Монах отступил к креслу, выжидательно глядя на полковника. Орсо не шелохнулся, так и оставшись стоять. Несколько часов назад он уходил из тюрьмы на островке победителем. Прощаясь, был подчеркнуто учтив, как всегда, когда чувствовал свое превосходство. А сейчас даже прямая спина его излучала волнение. Занятно.
Руджеро ощутил, как внутри неопрятным комком завозилось злорадство, а Орсо вдруг сухо и ровно произнес:
– Сударыня, мне не впору садиться. Мне и стоять больше пристало бы сейчас на коленях.
По одной щеке герцогини прошла судорога, будто кто-то дернул за пропущенную под кожей нить:
– И все же… сядьте. Мне трудно… смотреть на вас сни… зу. Мир две… недели вращался без меня, полковник. Я жажду… новостей.
Полковник шагнул вперед и сел на низкую скамью у самого кресла.
– Моя синьора, – проговорил он тем же сухим тоном человека, решившего не оправдываться, – я не успел отчитаться об осаде Кампано.
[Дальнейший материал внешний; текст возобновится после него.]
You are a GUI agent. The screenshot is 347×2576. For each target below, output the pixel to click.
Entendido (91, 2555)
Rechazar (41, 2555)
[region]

И пришел покаяться. Я подвел вас. Я так и не сделал главного, зачем вы посылали меня. – Он осекся, но Фонци молчала, глядя ему в глаза и все так же судорожно кривя уголок рта. И Орсо продолжил: – Осада была недолгой. Мы вошли в замок еще до рассвета. Граф убит. Я в точности передал ему ваши слова перед тем, как нанести последний удар. Писарь уже составил полный отчет о нашей кампании, отдельно приложены мои собственноручные записи, прошу вас, сударыня. – Полковник вынул из-под дублета плотно запечатанный пакет и положил его на стол. – Далее…
Это короткое слово повисло в воздухе, неуклюже контрастируя с обычными для Орсо рублеными фразами. Он откашлялся, но глаза герцогини вдруг запылали так, словно внутри неподвижного тела вспыхнул факел.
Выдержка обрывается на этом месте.